BRIEF:
The exercise calls for the lines from the one containing "Image resolution: width=673" to the end of the data below to be output exactly, pictures excluded.

★ ★ ★ ★ ★ ★ ★

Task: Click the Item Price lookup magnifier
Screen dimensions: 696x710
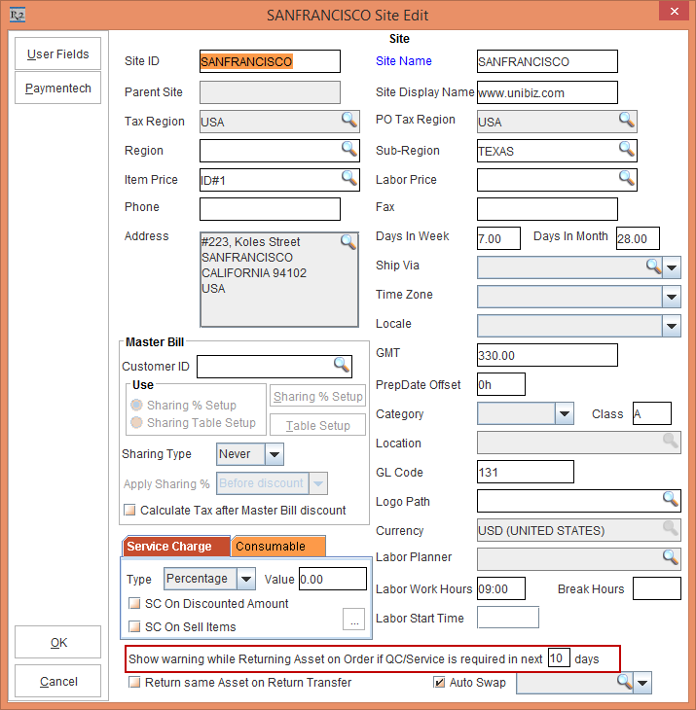Action: (x=348, y=179)
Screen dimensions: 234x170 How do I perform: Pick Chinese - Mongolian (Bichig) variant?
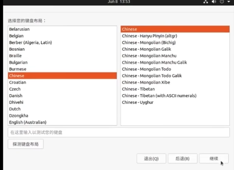175,43
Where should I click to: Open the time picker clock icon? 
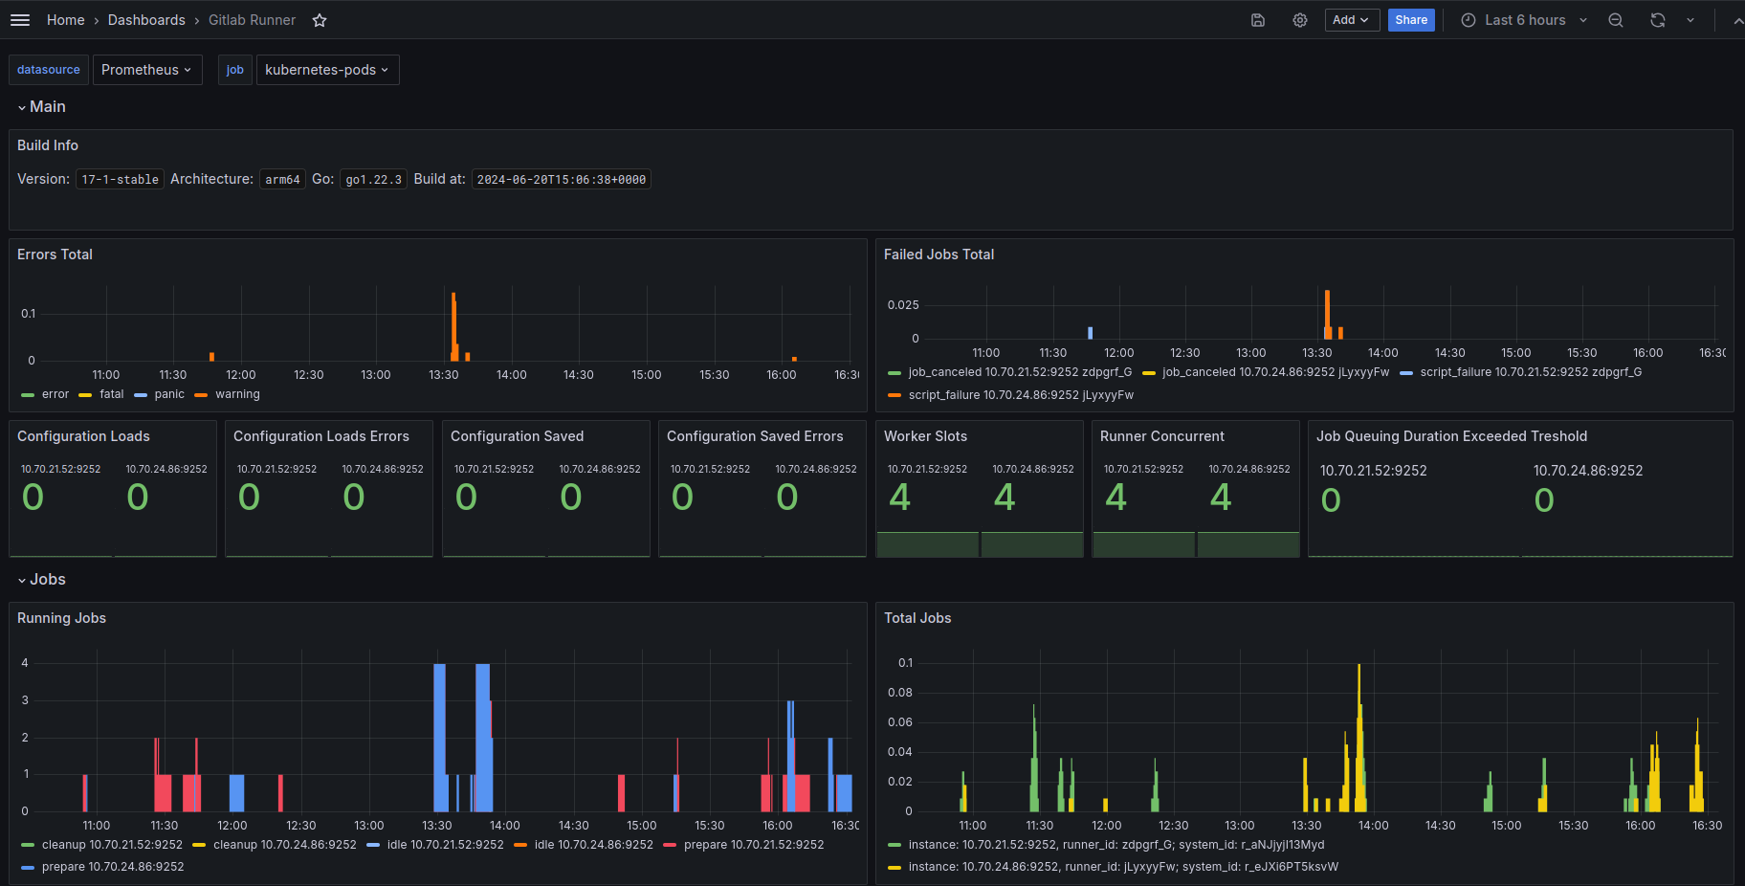(1469, 20)
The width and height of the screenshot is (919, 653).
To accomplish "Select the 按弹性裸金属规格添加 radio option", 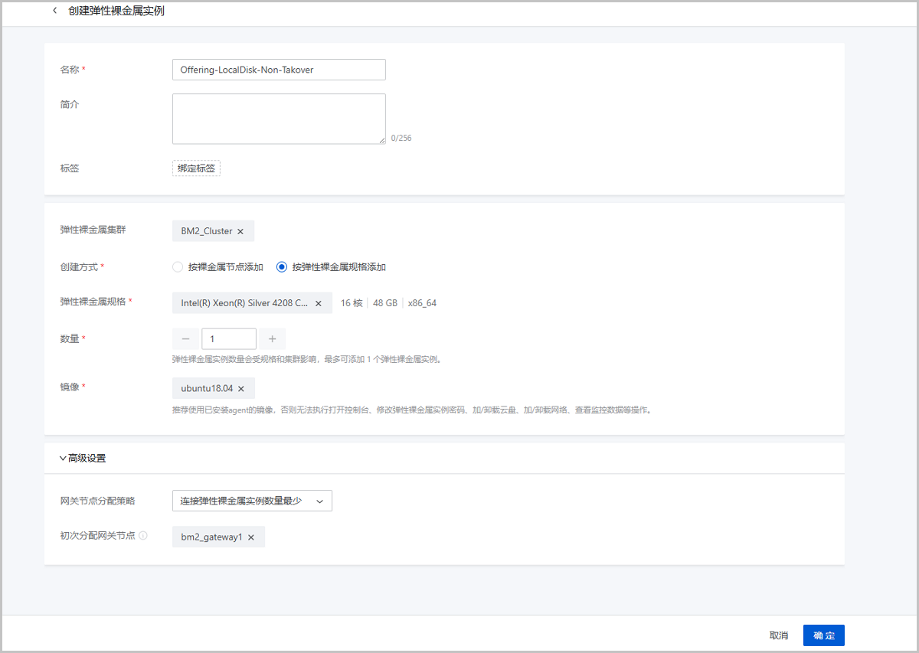I will point(282,267).
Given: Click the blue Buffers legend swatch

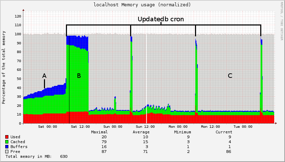Looking at the screenshot, I should coord(7,147).
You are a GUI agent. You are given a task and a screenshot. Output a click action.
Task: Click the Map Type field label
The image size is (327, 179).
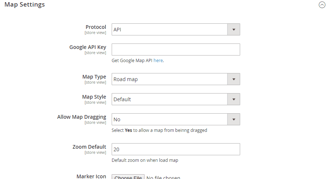click(94, 77)
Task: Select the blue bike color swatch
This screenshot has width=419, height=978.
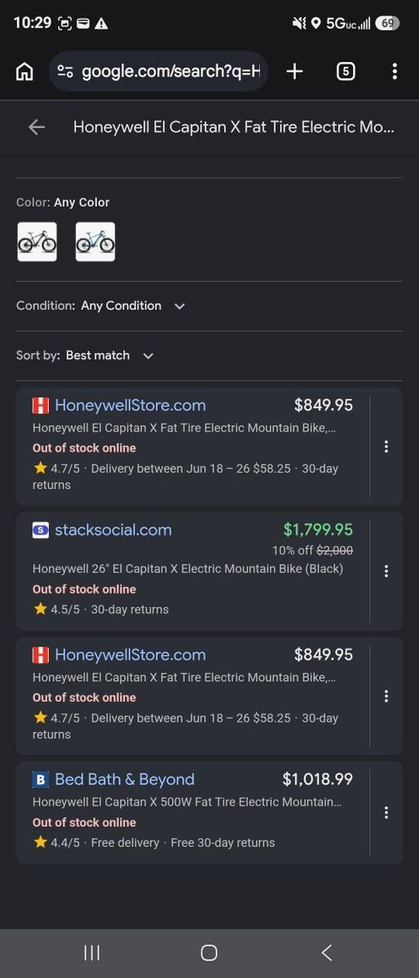Action: coord(95,242)
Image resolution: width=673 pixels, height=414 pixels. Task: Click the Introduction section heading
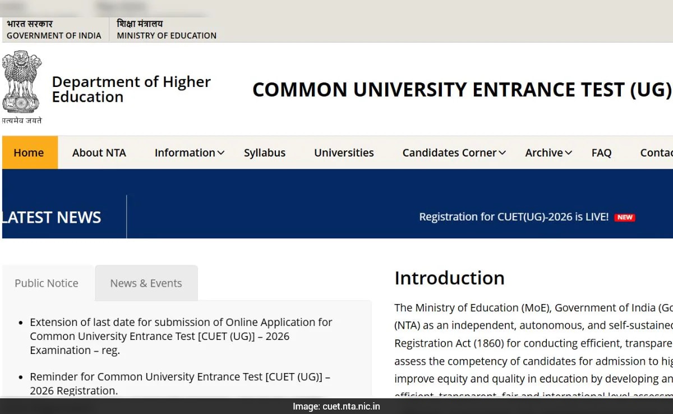point(449,278)
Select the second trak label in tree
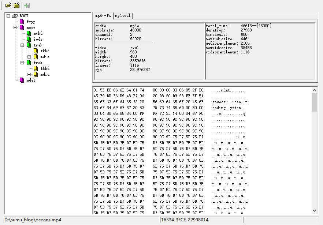 [38, 63]
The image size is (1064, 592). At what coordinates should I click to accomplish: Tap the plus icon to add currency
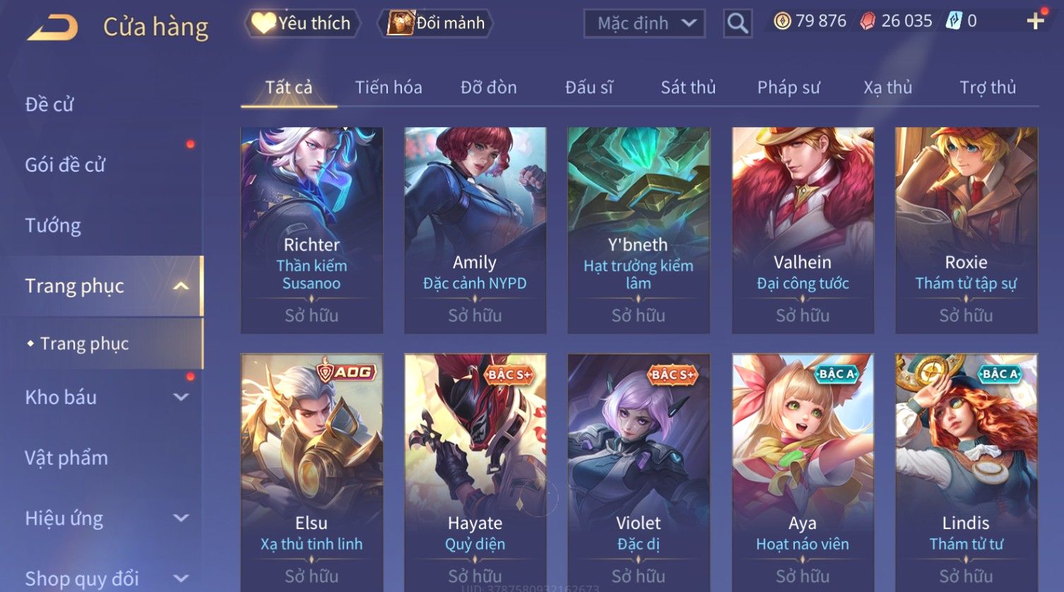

★ ★ ★ ★ ★ ★ ★

OUTPUT:
Image resolution: width=673 pixels, height=414 pixels. Task: Click the Introduction section heading
point(449,278)
Select the second trak label in tree
 [38, 63]
The image size is (1064, 592). At what coordinates should I click to accomplish: Tap the plus icon to add currency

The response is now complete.